Your instructions: Transcribe verbatim every line from the line containing "Select the '4" to the end of the entries, including both endpoints. Output nothing beyond those lines.

Material for this exercise Block Start

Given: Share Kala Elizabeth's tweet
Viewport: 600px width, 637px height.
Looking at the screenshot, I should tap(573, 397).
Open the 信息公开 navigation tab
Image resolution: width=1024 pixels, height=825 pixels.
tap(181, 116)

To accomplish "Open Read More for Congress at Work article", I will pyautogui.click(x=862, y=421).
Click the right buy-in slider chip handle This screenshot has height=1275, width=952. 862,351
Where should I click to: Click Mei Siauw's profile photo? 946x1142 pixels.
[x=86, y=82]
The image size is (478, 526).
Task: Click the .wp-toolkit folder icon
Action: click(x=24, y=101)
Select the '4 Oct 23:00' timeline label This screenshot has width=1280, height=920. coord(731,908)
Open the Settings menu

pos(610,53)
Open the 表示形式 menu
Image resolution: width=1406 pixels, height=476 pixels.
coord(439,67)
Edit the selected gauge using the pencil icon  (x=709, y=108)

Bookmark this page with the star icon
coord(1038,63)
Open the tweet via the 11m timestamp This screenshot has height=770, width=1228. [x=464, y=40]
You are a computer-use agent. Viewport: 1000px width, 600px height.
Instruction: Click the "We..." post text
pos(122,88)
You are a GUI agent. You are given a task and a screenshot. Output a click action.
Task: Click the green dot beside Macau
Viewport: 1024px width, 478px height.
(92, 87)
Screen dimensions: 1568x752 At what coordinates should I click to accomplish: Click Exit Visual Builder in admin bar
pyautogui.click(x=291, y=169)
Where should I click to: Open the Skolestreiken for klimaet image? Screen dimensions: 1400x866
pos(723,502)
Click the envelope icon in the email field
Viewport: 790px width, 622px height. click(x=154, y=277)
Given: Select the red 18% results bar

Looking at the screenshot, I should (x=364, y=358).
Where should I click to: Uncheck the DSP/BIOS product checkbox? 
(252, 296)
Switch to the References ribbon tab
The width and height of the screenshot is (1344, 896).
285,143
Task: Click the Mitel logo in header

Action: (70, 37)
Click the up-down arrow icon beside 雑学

Material for this exercise Block End

Output:
Select the '4 Oct 23:00' timeline label This screenshot has width=1280, height=920. coord(731,908)
Open the Settings menu

pos(610,53)
Open the 表示形式 menu
Image resolution: width=1406 pixels, height=476 pixels.
coord(439,67)
Edit the selected gauge using the pencil icon  (x=709, y=108)

Bookmark this page with the star icon
coord(1038,63)
Open the tweet via the 11m timestamp This screenshot has height=770, width=1228. [x=464, y=40]
You are a computer-use agent. Viewport: 1000px width, 600px height.
Instruction: Click the "We..." post text
pos(122,88)
You are a GUI agent. You are given a task and a screenshot. Output a click action.
Task: Click the green dot beside Macau
Viewport: 1024px width, 478px height.
(92, 87)
Screen dimensions: 1568x752 At what coordinates should I click to accomplish: Click Exit Visual Builder in admin bar
pyautogui.click(x=291, y=169)
Where should I click to: Open the Skolestreiken for klimaet image? Screen dimensions: 1400x866
pos(723,502)
Click the envelope icon in the email field
Viewport: 790px width, 622px height. click(x=154, y=277)
Given: Select the red 18% results bar

Looking at the screenshot, I should (x=364, y=358).
Where should I click to: Uncheck the DSP/BIOS product checkbox? 
(252, 296)
Switch to the References ribbon tab
The width and height of the screenshot is (1344, 896).
285,143
Task: Click the Mitel logo in header

Action: (70, 37)
Click the up-down arrow icon beside 雑学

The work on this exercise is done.